====== Source material

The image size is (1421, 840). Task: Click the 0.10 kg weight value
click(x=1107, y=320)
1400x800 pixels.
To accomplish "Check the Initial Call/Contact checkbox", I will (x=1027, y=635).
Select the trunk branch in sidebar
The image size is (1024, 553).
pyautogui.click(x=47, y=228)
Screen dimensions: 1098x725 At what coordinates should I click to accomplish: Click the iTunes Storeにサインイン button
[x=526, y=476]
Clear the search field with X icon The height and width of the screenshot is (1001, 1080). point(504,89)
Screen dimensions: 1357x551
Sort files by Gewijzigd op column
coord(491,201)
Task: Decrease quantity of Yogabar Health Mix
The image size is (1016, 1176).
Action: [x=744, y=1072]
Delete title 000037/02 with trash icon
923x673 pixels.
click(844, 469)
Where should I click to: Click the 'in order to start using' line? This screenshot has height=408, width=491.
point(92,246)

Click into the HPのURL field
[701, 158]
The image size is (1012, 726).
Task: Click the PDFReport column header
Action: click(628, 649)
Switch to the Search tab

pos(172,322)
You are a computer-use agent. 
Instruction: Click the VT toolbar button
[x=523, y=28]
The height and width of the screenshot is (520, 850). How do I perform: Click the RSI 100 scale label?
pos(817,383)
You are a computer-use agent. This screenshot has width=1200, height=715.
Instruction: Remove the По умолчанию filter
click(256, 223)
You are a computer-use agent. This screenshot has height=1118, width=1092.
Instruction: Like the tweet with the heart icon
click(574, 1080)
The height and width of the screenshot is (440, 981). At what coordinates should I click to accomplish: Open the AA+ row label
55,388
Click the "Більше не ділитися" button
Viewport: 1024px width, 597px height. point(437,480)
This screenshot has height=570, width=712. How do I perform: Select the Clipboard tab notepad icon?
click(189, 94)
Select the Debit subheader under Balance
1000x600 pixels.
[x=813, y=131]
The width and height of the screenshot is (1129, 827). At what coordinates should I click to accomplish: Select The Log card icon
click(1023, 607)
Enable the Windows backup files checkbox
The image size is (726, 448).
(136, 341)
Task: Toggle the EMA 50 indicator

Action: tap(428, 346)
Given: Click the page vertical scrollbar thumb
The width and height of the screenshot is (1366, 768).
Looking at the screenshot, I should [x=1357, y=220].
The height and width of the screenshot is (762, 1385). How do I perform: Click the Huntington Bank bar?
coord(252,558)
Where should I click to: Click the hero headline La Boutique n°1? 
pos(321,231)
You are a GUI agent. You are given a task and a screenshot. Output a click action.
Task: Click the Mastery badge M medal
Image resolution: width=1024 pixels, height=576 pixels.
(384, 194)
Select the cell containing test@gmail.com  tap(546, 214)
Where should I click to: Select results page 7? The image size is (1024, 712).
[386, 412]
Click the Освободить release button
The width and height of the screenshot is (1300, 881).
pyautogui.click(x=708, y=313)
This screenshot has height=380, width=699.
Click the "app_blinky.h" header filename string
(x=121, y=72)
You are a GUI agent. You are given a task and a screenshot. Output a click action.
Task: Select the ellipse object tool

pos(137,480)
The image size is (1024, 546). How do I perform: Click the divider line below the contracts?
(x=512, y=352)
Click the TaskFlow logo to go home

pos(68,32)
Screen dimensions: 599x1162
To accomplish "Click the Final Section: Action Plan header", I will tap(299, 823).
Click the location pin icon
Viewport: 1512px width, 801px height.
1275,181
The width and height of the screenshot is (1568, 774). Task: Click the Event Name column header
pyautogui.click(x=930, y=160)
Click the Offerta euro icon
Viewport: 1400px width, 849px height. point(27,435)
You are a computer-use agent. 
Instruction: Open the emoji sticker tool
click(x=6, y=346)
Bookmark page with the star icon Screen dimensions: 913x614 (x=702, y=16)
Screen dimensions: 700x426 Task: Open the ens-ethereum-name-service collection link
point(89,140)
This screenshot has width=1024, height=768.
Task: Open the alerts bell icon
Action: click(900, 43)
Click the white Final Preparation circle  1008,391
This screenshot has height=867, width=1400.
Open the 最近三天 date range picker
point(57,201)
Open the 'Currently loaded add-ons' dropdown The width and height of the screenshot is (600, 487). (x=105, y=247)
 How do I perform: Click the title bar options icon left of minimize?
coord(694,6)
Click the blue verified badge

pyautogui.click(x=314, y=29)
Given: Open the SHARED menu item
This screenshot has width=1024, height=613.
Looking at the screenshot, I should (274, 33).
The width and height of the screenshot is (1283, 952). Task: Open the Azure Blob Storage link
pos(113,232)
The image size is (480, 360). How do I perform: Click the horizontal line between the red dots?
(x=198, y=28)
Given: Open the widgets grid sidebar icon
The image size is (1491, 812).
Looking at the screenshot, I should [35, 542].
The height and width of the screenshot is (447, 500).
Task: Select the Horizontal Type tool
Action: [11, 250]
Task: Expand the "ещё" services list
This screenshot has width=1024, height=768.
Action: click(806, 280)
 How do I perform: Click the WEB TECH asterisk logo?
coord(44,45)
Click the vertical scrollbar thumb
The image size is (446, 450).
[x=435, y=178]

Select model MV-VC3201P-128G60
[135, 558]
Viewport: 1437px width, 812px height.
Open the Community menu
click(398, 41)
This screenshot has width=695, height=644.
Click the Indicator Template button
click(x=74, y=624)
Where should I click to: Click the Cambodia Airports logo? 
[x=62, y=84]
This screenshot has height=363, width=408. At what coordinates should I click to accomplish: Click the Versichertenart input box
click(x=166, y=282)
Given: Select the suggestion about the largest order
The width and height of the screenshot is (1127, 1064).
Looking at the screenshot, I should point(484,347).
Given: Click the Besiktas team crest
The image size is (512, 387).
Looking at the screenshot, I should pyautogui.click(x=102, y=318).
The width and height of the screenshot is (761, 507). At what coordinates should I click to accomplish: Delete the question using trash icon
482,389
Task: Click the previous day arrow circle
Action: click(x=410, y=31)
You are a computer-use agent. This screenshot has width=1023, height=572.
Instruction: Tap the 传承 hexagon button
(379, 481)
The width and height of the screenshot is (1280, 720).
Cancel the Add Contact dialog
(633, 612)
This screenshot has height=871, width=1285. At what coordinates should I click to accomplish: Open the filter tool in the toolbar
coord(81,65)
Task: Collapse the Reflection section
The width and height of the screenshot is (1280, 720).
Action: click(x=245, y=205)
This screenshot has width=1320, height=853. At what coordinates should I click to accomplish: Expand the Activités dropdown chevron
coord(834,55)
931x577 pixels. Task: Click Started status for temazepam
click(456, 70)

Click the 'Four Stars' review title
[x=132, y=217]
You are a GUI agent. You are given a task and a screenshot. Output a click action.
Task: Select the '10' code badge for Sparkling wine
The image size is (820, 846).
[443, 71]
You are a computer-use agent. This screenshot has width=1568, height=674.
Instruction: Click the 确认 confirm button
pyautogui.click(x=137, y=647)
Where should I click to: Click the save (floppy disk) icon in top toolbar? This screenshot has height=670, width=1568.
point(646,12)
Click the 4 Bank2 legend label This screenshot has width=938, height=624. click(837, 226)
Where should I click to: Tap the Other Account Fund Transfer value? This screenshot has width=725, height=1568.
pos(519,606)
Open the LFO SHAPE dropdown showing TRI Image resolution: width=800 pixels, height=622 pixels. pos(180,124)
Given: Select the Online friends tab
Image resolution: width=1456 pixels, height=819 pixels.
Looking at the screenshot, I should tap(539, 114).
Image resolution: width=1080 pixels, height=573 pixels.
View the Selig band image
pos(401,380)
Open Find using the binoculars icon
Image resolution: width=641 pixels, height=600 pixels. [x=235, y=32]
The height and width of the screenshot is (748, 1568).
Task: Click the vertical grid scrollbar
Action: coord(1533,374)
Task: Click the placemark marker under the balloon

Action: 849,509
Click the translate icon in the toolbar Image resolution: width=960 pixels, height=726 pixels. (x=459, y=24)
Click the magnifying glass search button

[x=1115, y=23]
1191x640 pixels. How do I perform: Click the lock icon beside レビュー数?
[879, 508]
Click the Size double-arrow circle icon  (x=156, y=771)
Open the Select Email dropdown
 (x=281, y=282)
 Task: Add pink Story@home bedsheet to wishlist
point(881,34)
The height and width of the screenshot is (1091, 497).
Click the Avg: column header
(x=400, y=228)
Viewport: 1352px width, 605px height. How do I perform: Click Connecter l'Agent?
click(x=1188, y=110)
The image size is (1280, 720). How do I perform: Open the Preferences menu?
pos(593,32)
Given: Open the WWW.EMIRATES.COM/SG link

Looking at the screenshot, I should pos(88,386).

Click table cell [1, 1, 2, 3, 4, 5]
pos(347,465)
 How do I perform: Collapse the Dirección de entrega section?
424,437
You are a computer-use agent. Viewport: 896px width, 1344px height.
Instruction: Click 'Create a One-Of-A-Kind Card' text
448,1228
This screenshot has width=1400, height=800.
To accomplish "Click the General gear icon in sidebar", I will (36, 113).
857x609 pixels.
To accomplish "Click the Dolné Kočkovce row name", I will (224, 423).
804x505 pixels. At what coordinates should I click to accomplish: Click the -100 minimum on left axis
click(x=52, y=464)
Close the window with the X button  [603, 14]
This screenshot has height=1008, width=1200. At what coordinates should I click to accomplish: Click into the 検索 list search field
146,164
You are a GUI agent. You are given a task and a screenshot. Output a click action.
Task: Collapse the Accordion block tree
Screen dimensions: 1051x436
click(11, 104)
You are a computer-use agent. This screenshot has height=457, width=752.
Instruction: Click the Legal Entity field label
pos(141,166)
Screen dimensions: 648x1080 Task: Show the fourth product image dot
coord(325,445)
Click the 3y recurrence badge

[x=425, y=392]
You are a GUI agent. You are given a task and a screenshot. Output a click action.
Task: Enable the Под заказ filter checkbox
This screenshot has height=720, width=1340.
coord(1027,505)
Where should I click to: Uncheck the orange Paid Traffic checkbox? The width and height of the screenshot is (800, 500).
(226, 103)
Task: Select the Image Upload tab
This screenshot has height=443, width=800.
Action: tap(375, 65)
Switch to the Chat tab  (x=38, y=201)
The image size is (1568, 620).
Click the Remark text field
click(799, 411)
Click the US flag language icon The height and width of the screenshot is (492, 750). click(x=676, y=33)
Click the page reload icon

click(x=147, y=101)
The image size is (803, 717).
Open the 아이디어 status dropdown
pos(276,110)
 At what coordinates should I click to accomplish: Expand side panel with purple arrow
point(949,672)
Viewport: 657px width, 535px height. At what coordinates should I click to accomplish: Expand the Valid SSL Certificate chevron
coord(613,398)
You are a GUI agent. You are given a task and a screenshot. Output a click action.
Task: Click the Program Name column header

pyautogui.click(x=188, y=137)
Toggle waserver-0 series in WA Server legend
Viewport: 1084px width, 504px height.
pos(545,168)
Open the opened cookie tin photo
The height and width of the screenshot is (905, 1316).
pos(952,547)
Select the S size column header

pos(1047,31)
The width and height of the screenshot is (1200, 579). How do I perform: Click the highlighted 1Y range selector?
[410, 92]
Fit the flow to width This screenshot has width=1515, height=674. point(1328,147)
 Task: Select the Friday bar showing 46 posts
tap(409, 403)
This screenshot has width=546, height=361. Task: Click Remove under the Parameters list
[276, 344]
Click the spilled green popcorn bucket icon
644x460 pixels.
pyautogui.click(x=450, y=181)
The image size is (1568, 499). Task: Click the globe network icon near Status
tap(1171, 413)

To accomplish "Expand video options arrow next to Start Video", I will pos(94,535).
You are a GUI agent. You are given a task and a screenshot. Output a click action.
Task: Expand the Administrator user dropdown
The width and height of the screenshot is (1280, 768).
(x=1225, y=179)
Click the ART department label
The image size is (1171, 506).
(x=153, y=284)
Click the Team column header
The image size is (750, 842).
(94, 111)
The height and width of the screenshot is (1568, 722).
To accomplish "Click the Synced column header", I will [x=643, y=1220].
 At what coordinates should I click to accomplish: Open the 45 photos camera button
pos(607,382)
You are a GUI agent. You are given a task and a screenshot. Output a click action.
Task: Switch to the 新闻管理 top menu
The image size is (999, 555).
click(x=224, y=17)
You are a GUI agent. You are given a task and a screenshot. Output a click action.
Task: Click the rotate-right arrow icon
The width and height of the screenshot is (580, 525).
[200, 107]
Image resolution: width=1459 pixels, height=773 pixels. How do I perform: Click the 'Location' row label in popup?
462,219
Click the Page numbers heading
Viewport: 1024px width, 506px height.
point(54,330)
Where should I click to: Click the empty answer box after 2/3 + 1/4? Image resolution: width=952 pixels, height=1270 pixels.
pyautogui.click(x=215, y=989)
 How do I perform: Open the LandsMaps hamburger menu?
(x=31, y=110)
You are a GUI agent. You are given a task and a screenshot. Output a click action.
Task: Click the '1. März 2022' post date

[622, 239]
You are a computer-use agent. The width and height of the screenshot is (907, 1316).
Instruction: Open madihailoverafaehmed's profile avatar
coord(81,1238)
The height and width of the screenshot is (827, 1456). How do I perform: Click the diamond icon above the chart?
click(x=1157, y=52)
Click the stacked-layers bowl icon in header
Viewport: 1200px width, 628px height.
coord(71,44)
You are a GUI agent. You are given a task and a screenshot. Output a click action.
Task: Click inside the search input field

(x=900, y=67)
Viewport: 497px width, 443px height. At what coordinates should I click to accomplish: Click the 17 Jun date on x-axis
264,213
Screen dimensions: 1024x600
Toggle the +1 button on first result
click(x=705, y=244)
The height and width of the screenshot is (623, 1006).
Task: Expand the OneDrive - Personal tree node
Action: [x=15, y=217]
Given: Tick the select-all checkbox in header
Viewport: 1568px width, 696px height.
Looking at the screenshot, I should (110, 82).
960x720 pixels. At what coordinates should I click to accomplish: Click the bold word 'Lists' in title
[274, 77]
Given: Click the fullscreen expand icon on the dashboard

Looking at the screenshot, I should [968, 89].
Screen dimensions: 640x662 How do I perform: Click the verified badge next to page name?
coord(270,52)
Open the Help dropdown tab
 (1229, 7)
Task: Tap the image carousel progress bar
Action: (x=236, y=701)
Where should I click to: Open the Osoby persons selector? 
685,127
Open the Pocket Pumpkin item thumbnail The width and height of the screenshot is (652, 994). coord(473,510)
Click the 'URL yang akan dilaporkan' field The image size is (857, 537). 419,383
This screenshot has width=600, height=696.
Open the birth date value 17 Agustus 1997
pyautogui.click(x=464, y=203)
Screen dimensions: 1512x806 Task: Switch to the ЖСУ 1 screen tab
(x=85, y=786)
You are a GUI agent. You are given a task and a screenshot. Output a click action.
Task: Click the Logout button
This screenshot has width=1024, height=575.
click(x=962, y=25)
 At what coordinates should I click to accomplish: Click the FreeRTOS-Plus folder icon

============

In the answer, the lines from the first line of the data above through the line containing "Given: Click the page" must appear exactly as written, with nothing else.

#### [Exercise solution]
The image size is (1421, 840). Task: Click the 0.10 kg weight value
click(x=1107, y=320)
1400x800 pixels.
To accomplish "Check the Initial Call/Contact checkbox", I will (x=1027, y=635).
Select the trunk branch in sidebar
The image size is (1024, 553).
pyautogui.click(x=47, y=228)
Screen dimensions: 1098x725 At what coordinates should I click to accomplish: Click the iTunes Storeにサインイン button
[x=526, y=476]
Clear the search field with X icon The height and width of the screenshot is (1001, 1080). point(504,89)
Screen dimensions: 1357x551
Sort files by Gewijzigd op column
coord(491,201)
Task: Decrease quantity of Yogabar Health Mix
The image size is (1016, 1176).
Action: [x=744, y=1072]
Delete title 000037/02 with trash icon
923x673 pixels.
click(844, 469)
Where should I click to: Click the 'in order to start using' line? This screenshot has height=408, width=491.
point(92,246)

Click into the HPのURL field
[701, 158]
The image size is (1012, 726).
Task: Click the PDFReport column header
Action: click(628, 649)
Switch to the Search tab

pos(172,322)
You are a computer-use agent. 
Instruction: Click the VT toolbar button
[x=523, y=28]
The height and width of the screenshot is (520, 850). How do I perform: Click the RSI 100 scale label?
pos(817,383)
You are a computer-use agent. This screenshot has width=1200, height=715.
Instruction: Remove the По умолчанию filter
click(256, 223)
You are a computer-use agent. This screenshot has height=1118, width=1092.
Instruction: Like the tweet with the heart icon
click(574, 1080)
The height and width of the screenshot is (440, 981). At what coordinates should I click to accomplish: Open the AA+ row label
55,388
Click the "Більше не ділитися" button
Viewport: 1024px width, 597px height. point(437,480)
This screenshot has height=570, width=712. How do I perform: Select the Clipboard tab notepad icon?
click(189, 94)
Select the Debit subheader under Balance
1000x600 pixels.
[x=813, y=131]
The width and height of the screenshot is (1129, 827). At what coordinates should I click to accomplish: Select The Log card icon
click(1023, 607)
Enable the Windows backup files checkbox
The image size is (726, 448).
(136, 341)
Task: Toggle the EMA 50 indicator

Action: tap(428, 346)
Given: Click the page vertical scrollbar thumb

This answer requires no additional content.